China Doll Restaurant, Washington DC Giclée Art Print (Multi-size options)

$25.00 - $70.00
China Doll Restaurant, Washington DC Giclée Art Print (Multi-size options)

NOTE: Please allow two weeks to ship.

China Doll - 627 H Street NW Chinatown Washington DC, 1988

Part of a collaboration with DC photographer, Michael Horsley! Michael documented crucial scenes of Washington DC in the 80's and beyond. His images of bygone, dirty-gritty DC have been a major source of inspiration in my own art so I was more than pleased when he agreed to let me do my own colorization to some of his iconic photos. Some of these subjects are still extant and some are long-gone, but all serve to tell a story of our Nation's Capital from a street level. In Michael's own words:

“I would wander the streets, alleyways, taking photographs of things that looked like they were in transition, or they were from another time and they were still kind of hanging on. No one really went downtown after 5 o’clock. Washington’s old retail core was dying and there was little to no nightlife. The city I portray is the city I saw at a moment in its eventful history; it is the city that I made my own.

I don’t view my photographs simply as historical documents or nostalgic time capsules. They are a collective memory of reality of a certain time. It is too easy to look at images and fixate on the past because things are different now, but when I took these images they were very much real right in front of me and that reality continues to exist as it was. However, what has been depicted is very much a subjective reality based on conscious and unconscious choices, so the environment that I captured is a personal city.

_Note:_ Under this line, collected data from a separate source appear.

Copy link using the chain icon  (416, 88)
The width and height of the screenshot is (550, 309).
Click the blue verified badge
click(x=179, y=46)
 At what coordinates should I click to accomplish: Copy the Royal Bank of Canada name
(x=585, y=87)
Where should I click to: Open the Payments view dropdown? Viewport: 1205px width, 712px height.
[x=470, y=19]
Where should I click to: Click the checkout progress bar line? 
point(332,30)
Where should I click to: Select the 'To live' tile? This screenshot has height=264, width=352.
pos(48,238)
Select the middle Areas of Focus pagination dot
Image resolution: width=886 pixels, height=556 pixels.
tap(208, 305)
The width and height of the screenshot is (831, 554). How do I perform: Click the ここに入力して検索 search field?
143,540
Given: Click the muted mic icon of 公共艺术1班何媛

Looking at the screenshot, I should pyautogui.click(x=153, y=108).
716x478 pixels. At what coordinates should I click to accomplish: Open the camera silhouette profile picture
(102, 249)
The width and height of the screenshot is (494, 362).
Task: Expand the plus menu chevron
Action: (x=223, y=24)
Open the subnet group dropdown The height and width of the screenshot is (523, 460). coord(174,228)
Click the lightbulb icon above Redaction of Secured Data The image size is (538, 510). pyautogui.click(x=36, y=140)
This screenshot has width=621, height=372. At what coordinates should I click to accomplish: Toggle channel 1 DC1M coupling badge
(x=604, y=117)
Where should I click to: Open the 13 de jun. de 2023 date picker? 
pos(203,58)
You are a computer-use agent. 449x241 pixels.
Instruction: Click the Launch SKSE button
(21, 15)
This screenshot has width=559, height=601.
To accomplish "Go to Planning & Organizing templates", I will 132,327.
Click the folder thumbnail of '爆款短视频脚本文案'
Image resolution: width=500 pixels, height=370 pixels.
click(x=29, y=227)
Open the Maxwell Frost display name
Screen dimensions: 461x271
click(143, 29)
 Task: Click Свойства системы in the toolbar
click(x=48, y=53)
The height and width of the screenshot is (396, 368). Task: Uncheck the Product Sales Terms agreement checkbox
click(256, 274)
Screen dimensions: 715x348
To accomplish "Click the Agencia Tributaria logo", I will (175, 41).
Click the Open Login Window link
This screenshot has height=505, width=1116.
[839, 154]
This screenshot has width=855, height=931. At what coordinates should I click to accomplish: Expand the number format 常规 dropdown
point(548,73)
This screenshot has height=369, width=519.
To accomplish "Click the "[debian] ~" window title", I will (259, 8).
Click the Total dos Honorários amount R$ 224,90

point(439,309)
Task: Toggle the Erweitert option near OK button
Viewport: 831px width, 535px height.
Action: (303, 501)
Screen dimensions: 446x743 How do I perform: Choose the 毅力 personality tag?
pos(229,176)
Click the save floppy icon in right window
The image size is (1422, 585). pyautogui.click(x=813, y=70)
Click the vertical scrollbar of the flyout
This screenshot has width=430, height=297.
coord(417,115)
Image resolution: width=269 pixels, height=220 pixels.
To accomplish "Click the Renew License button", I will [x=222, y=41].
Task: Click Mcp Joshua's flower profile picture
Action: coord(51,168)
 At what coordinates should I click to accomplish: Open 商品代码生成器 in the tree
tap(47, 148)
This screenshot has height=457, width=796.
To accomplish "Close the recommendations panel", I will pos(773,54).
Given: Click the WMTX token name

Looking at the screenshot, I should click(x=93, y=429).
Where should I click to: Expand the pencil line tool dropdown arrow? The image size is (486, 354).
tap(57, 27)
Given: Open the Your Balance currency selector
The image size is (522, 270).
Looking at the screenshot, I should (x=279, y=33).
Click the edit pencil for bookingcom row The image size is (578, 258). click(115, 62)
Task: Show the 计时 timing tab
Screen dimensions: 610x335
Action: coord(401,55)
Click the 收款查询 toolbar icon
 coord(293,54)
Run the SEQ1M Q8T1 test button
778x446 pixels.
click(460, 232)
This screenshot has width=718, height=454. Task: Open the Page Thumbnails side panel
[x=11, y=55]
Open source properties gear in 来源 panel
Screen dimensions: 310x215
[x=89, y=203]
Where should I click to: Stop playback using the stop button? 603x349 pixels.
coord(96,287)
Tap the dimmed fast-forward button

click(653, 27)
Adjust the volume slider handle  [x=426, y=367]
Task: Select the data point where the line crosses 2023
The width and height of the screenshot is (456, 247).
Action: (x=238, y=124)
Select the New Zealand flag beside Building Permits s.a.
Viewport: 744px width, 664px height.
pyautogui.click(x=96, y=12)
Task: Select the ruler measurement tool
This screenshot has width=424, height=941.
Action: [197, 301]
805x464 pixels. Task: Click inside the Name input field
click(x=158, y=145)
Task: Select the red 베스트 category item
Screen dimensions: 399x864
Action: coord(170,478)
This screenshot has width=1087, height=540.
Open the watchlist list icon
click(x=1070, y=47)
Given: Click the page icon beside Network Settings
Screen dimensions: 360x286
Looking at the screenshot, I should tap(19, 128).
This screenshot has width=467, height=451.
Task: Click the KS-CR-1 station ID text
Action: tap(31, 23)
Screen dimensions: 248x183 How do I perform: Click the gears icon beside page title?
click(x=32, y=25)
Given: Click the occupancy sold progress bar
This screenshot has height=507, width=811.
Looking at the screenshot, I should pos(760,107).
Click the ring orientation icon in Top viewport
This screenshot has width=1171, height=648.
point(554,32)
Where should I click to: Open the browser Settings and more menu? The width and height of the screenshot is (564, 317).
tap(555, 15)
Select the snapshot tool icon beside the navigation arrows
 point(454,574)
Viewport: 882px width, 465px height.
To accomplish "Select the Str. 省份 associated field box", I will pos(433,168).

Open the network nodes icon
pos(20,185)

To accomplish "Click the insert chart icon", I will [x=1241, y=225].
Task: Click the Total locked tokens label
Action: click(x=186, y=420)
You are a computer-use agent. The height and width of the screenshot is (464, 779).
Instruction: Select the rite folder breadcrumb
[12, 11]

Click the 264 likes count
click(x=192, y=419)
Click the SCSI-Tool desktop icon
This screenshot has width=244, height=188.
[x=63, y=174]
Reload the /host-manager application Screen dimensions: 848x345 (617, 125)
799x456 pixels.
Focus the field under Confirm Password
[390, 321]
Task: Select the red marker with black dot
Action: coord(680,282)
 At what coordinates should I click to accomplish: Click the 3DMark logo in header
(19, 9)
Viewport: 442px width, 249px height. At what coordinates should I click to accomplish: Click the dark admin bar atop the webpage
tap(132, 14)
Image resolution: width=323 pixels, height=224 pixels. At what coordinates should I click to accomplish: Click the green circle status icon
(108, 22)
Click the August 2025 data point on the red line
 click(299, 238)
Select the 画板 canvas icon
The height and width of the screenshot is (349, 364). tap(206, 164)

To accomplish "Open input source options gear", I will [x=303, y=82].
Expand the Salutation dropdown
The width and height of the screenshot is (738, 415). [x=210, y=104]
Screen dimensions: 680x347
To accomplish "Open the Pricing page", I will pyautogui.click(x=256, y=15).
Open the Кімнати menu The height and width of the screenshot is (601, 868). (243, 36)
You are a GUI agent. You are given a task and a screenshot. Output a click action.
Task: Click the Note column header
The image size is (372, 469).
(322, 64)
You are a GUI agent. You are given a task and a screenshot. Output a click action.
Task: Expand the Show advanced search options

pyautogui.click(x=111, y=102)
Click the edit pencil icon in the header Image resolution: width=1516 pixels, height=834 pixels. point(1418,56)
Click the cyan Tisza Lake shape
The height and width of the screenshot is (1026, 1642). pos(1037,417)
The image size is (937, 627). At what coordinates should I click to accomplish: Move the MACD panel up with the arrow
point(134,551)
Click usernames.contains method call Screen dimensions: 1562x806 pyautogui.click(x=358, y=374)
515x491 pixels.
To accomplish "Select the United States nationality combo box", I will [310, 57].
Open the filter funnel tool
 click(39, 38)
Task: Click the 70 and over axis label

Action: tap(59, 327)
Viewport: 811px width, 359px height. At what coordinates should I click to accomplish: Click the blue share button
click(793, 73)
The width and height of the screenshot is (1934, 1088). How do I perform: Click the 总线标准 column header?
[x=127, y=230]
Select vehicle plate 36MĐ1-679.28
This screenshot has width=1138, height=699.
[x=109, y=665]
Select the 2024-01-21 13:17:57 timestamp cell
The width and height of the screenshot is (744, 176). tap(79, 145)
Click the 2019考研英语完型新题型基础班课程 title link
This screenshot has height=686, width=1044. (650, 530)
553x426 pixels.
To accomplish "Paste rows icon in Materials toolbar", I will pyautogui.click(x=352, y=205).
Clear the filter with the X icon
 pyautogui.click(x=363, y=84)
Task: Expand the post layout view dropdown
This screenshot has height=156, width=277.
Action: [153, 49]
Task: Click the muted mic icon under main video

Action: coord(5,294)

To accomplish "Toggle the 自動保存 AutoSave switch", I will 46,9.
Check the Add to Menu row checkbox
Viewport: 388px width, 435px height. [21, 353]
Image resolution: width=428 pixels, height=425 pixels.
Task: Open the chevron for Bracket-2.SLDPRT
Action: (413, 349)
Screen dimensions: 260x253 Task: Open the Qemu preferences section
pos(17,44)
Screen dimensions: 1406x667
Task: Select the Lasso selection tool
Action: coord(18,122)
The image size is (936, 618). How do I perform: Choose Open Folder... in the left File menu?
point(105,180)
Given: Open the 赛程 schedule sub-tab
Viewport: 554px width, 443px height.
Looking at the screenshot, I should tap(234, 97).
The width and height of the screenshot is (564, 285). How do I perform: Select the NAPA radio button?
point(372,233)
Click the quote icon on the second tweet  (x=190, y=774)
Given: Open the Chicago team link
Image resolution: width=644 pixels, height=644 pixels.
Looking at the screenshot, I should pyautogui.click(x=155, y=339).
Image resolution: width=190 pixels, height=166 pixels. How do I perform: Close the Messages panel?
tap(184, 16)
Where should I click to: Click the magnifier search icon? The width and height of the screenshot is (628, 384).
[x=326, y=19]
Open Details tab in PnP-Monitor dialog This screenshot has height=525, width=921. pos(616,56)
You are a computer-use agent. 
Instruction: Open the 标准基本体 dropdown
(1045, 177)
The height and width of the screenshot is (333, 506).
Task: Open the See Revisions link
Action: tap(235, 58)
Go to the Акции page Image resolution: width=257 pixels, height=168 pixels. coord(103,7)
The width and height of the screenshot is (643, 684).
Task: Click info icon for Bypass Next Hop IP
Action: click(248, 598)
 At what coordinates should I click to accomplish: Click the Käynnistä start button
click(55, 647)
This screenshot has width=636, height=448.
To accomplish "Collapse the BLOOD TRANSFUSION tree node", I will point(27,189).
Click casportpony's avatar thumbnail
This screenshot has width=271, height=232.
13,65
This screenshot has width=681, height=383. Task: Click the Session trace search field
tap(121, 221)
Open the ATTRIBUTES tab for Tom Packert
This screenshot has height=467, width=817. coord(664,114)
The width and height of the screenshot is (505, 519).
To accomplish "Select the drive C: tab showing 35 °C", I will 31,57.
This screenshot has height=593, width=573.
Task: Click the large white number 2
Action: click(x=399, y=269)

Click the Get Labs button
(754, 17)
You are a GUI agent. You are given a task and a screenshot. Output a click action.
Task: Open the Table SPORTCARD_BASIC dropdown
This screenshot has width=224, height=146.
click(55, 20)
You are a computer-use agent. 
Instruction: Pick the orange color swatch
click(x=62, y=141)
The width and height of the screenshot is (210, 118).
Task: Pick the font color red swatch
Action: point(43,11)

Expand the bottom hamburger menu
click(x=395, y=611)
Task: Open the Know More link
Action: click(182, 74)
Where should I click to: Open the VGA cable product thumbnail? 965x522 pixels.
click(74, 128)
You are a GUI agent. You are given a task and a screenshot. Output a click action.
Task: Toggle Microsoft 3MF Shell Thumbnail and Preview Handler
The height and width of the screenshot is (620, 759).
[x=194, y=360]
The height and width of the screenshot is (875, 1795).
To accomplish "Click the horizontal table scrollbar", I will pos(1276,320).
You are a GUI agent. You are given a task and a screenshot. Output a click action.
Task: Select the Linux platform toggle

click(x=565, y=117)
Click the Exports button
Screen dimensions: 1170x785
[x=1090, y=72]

This façade is an iconic vitrolite 1930’s-1950’s façade (I am sure someone will correct me on the dates or the actual material. It doesn’t matter. There was another Chinese restaurant (the Yenching Palace) that had a similar type of material on the front. There is no mystery in this image regarding the changes in Chinatown even in 1988. The China Inn next door was newer cleaner but also sterile and had no mojo. Look and the type face of the China Inn compared to the China Doll. One has a Germanic gothic script and the other a clean unique font. Also I love the 'porthole' shaped windows on the China Doll. Lastly there is a dignity to the China Doll holding out as long as possible from the waves of gentrification that were on the horizon."

This is printed via Giclée, a high end archival printing process that layers inks in a similar fashion to screening. The colors POP and the image is very sharp!

Paper stock is Moab Entrada Rag Natural - a warm white, 100% cotton, slightly textured, smooth fine art surface. All available options are standard frame sizes found at your local craft store, frame shop or IKEA! (frame NOT included)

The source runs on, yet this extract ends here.